GIVEN DATA:
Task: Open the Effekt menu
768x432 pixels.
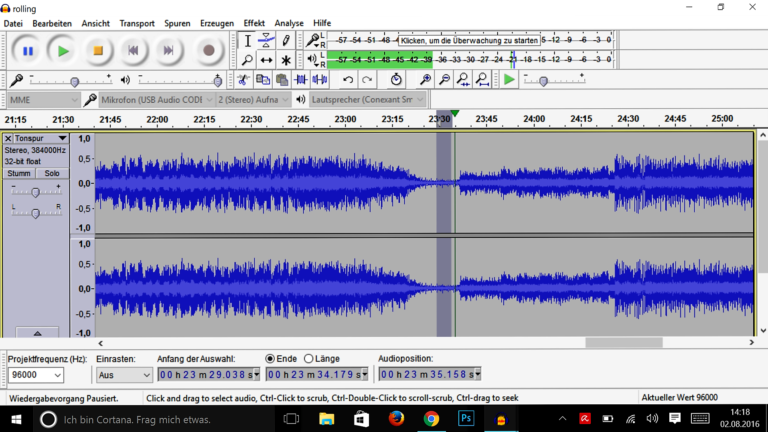Action: pyautogui.click(x=254, y=22)
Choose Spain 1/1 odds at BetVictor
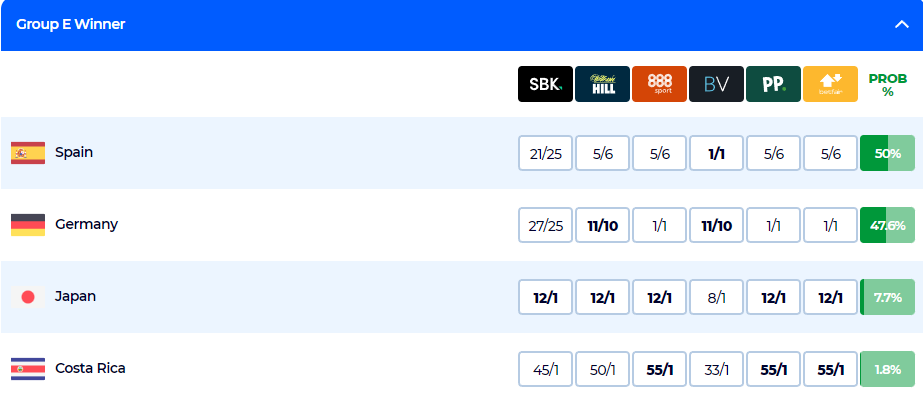This screenshot has width=923, height=403. [716, 154]
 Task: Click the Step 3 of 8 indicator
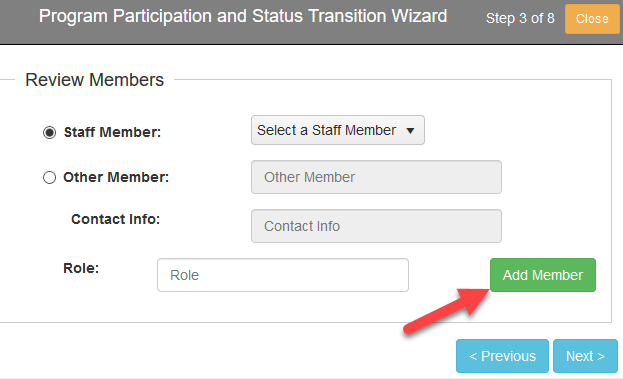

TASK BRIEF:
Your answer must be an exact repeat of the records above, with no pictures in it.

RESPONSE TO THE TASK:
Task: Open the Effekt menu
768x432 pixels.
Action: pyautogui.click(x=254, y=22)
Choose Spain 1/1 odds at BetVictor
This screenshot has width=923, height=403. [716, 154]
 Task: Click the Step 3 of 8 indicator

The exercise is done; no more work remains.